Un sociologo dell’Università di Cincinnati ha illustrato i risultati di uno studio sugli uomini omosessuali e il linguaggio del corpo sul posto di lavoro.
Travis Dean Speice, questo il nome del sociologo, ha scoperto che gli uomini gay modificano il loro linguaggio corporeo o l’abbigliamento quando si trovano sul posto di lavoro per evitare di essere visti come “troppo gay”. Lo studio ha preso in considerazione 30 uomini con i quali il sociologo ha discusso di mascolinità, omosessualità e dei loro ruoli a lavoro.
“Per molti uomini omosessuali che ricoprono ruoli professionali – scrive il sociologo in un comunicato stampa – ci sono molti motivi di ansia legati all’identità manageriale e alla presentazione di se stessi”.
“Dall’intervista iniziale a proposito della possibilità di avanzare di carriera, emerge che se un gay percepisce che il suo superiore non accetta la popolazione omosessuale, può decidere di non rivelargli la sua sessualità – continua Speice -. Piuttosto, potrebbe tastare il terreno con una serie di trategie, compreso preoccuparsi di come si veste, del modo in cui parla e se parlare o no della sua sessualità con altre persone sul posto di lavoro”.

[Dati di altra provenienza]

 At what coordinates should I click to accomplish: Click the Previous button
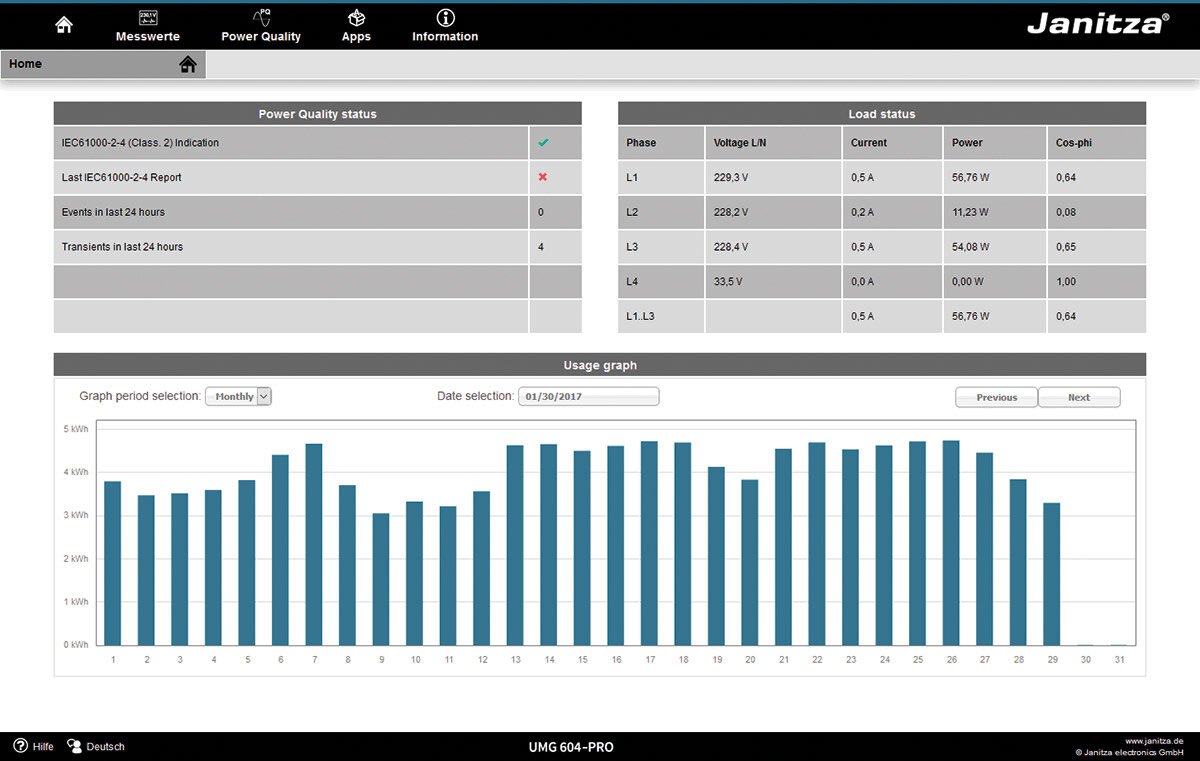(996, 397)
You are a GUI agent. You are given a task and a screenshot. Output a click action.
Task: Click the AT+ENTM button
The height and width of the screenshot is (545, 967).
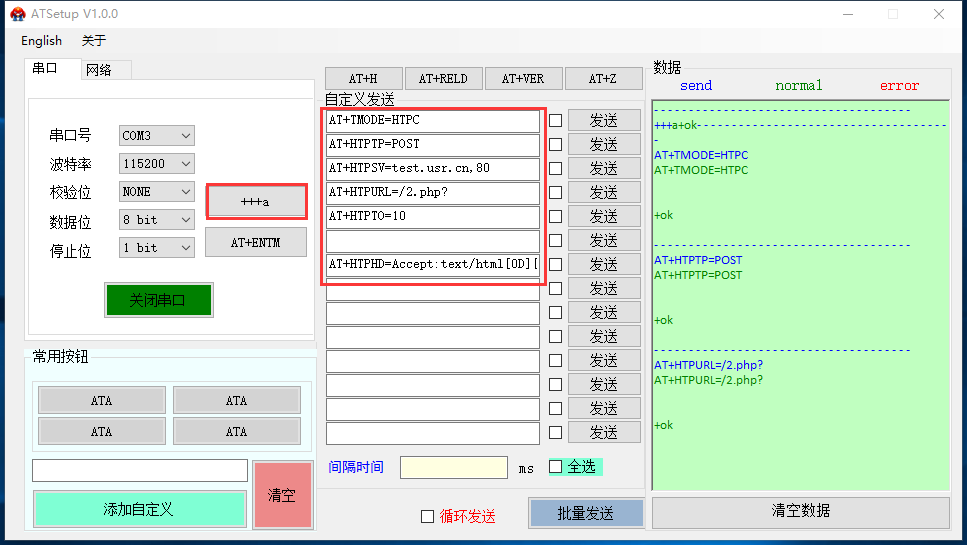(x=255, y=242)
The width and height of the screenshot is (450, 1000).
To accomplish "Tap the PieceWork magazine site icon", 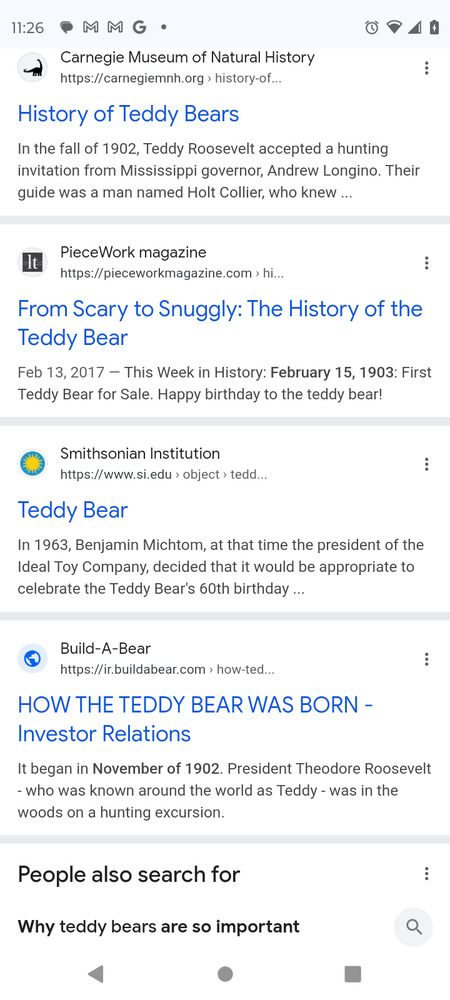I will [32, 263].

“Succede – spiega – quando non si sentono al sicuro nell’essere se stessi davanti a certi superiori o colleghi. Sebbene molto omosessuali fanno carriera dove sono rispettati e accettati per quello che sono, molti altri sentono di doversi nascondere, modificare o eliminare le caratteristiche del proprio comportamento, come il modo in cui parlano, agiscono e si vestono, per scegliere modi più ‘professionali’ (che in questo contesto significa ‘più mascolino’ e eteronormativo, spiega)”.
Gli intervistati hanno spiegato che il loro non è un tentativo di apparire meno autentici, ma semplicemente non vogliono che la loro sessualità influisca sulla condizione di lavoro.
Il sociologo ha rilevato che alcuni evitano colori troppo brillanti nei vestiti e che persone abituate ad usare “ampi gesti delle mani”, si limitano pensando che questo equivalga ad aumentare la propria mascolinità.
Intervistato da Gay Star News, Speice ha spiegato di non aver chiesto espressamente agli intervistati se il loro comportamento al lavoro fosse causa di ansia, ma che “alcuni uomini mi hanno raccontato del disagio che provano quando sono al lavoro, specialmente se non sono dichiarati, al contrario di quanto avviene in altri ambiti della loro vita”.
Nel 2014 l’organizzazione statunitense Human Rights Campaign ha condotto uno studio dal quale è emerso che il 53 per cento dei lavoratori lgbt negli Usa non è dichiarato sul posto di lavoro, un dato che però sembra essere calato negli ultimi anni.
La Equal Employment Opportunities Commission (EEOC), spiega Gay Star News, ha diffuso lo scorso aprile alcuni dati secondo cui nei dodici mesi precedenti c’è stato un incremento del 28 per cento nelle denunce di discriminazioni da parte di lavoratori lgbt. Secondo la commissione, questo è collegato al fatto che sono aumentati i casi di coming out a seguito della sentenza sul matrimonio egualitario emessa dalal Corte Suprema a giugno del 2015.
In Italia l’unica indagine quantitativa sul tema, ad oggi, è stata “Io sono io lavoro” condotta nel 2011 dal dott. Raffaele Lelleri per Arcigay.
Così come in USA anche in Italia più della metà delle oltre 2000 persone lgbt intervistate non è completamente visibile sul lavoro.
In merito all’identity management, invece (ovvero lo stretto controllo delle proprie informazioni personali sul lavoro per non svelare il proprio orientamento sessuale) ben il 46,5 per cento del campione di oltre 1300 uomini gay intervistati nella ricerca italiana ha confermato che adotta questa strategia di coping.
Nella ricerca italiana emerge infine che il fenomeno dell’under-reporting degli episodi di discriminazione (ovvero la tendenza a non denunciarli) è molto diffuso.